Processos seletivos não incluem
O reitor da Universidade Estadual de Campinas (Unicamp), Marcelo Knobel, chama a atenção para a questão dos processos seletivos. Segundo ele, cerca de 90 mil jovens devem se inscrever, no próximo ano, no processo seletivo (no Brasil, denominado vestibular) da Unicamp. Mas, apenas, 3.300 irão conseguir ingressar na instituição. “O processo é muito difícil e acaba criando o que estamos chamando de fenômeno de auto-exclusão. Muitos jovens, desestimulados por uma concorrência absurda, acabam desistindo”, salienta Kobel.
O dirigente da universidade estadual brasileira defende que é necessário buscar processos mais justos e inclusivos. “Precisamos desconstruir a ideia de processo seletivo como a única forma de ingresso. Na Unicamp, temos adotado algumas medidas, como o ProFis, programa de formação interdisciplinar que assegura aos melhores estudantes de escolas públicas do ensino médio de Campinas [cidade onde está localizada a Unicamp], acesso direto ao ensino superior sem ter que passar por um processo seletivo”, esclarece.
“Nosso programa tem 10 anos e atendemos 120 estudantes por ano. Temos conseguido bons resultados: 80% dos estudantes beneficiados têm renda per capita familiar de um salário mínimo; 40% são negros (pretos e pardos); e 90% são a primeira geração de estudantes do ensino superior de suas famílias”, completa.
Descentralização
Rodrigo Arim, reitor da Universidad de la República do Uruguai, argumenta que a descentralização deve ser pensada como uma estratégia para inclusão das pessoas no ensino superior. O dirigente universitário uruguaio relata que 80% das matrículas no ensino superior estão concentradas na Universidad de la República. Por lá, esclarece Arim, não há mecanismo de acesso como os processos seletivos brasileiros. “Somos um país e uma universidade de vocação democrática, por isso nos parece essencial descentralizar as oportunidades, saindo das grandes cidades e ofertando oportunidades no interior”, enfatiza.

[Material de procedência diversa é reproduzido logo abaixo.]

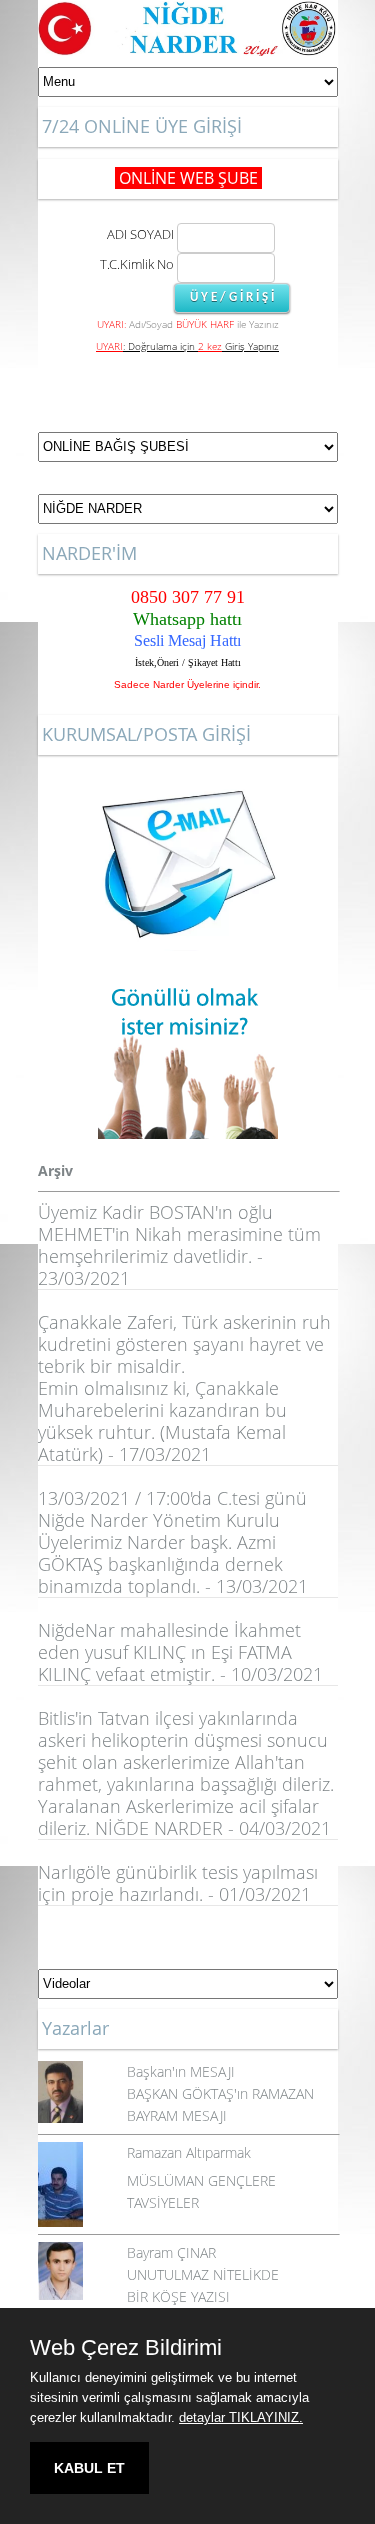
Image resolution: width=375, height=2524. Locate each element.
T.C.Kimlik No (137, 264)
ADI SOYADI (137, 234)
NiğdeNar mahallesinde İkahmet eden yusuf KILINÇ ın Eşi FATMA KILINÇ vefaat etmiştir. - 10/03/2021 (180, 1652)
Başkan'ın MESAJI (181, 2071)
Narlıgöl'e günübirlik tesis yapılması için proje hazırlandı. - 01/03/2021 (178, 1883)
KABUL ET (89, 2468)
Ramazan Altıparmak (189, 2152)
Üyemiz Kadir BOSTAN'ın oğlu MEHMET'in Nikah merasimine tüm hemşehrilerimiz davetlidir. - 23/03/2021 (179, 1245)
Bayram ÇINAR (171, 2252)
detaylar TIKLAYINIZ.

Arim destaca, ainda que há um desafio grande a ser enfrentado por seu País. Em 1988, tínhamos 61 mil estudantes. No ano passado, atingimos o patamar de 140 mil matrículas no ensino superior. Nós próximos quatro anos, a expectativa é que ingressem no ensino superior universitário uruguaio, 20 mil novos estudantes por ano. Precisamos encontrar condições de financiamento estudantil para garantir a permanência”, completa.